Start of Dataset records
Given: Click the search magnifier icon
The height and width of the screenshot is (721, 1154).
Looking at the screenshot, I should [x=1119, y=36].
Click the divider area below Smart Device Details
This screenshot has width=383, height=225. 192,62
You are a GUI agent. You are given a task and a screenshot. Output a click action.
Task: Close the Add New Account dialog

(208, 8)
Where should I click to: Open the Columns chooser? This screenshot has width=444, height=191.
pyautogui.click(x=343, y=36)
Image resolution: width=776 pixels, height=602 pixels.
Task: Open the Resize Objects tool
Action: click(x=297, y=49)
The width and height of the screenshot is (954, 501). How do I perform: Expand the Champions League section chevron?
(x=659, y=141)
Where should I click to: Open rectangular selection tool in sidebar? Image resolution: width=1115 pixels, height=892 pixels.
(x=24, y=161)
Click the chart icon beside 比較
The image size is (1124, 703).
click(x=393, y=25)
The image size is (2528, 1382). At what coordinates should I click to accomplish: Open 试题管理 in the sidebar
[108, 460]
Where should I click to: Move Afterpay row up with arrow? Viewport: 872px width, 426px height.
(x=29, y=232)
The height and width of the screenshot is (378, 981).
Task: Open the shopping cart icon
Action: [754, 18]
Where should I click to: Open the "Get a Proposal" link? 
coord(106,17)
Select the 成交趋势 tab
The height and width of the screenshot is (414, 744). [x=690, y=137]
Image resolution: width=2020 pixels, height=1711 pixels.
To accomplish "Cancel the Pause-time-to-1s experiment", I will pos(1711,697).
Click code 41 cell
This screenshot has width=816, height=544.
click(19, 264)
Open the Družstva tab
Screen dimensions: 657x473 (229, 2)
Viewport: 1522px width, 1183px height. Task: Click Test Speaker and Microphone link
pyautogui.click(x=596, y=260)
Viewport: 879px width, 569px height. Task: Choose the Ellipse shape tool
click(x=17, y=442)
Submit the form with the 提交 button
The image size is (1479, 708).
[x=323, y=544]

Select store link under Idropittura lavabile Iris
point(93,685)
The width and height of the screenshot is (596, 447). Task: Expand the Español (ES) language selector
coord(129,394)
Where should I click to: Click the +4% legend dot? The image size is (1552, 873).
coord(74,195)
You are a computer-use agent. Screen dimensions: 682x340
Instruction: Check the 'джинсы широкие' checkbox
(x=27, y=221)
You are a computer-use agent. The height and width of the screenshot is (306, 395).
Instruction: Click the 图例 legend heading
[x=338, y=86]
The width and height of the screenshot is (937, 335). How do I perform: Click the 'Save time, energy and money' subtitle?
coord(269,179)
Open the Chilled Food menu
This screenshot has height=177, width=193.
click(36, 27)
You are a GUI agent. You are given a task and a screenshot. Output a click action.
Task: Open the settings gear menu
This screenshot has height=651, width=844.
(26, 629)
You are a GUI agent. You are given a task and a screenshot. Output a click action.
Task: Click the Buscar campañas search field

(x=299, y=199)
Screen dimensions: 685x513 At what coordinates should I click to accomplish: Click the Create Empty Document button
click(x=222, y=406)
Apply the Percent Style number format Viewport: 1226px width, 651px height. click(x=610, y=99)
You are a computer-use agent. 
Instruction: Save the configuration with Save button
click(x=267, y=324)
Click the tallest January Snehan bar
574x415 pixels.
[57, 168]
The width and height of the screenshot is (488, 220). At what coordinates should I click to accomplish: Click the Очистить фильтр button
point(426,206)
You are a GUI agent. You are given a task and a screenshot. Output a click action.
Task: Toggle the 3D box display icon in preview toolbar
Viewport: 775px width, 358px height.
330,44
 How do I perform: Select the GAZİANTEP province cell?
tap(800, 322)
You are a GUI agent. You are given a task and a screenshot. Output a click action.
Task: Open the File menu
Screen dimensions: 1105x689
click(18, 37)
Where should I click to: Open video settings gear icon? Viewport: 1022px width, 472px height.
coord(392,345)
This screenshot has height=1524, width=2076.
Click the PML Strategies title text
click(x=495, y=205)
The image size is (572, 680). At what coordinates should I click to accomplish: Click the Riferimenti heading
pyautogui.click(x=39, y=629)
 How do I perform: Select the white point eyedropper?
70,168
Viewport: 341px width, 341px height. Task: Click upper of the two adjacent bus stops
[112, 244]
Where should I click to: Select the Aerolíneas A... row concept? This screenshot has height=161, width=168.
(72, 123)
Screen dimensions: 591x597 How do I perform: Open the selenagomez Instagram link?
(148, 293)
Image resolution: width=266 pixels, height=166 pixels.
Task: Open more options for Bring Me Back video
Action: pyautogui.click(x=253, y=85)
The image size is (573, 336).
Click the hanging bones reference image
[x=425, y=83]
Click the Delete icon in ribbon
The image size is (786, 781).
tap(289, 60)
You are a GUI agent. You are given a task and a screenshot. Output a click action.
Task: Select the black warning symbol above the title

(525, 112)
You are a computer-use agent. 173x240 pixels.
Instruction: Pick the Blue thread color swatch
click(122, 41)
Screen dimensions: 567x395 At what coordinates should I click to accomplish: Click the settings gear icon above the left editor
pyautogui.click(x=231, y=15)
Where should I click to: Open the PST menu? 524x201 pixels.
End of Dataset records
Reproduce the material from the line containing "Where should I click to: Select" down through the line containing "tap(289, 60)", with "Instagram" changed to "Facebook" and all else unchanged.

Where should I click to: Select the Aerolíneas A... row concept? This screenshot has height=161, width=168.
(72, 123)
Screen dimensions: 591x597 How do I perform: Open the selenagomez Facebook link?
(148, 293)
Image resolution: width=266 pixels, height=166 pixels.
Task: Open more options for Bring Me Back video
Action: pyautogui.click(x=253, y=85)
The image size is (573, 336).
Click the hanging bones reference image
[x=425, y=83]
Click the Delete icon in ribbon
The image size is (786, 781).
tap(289, 60)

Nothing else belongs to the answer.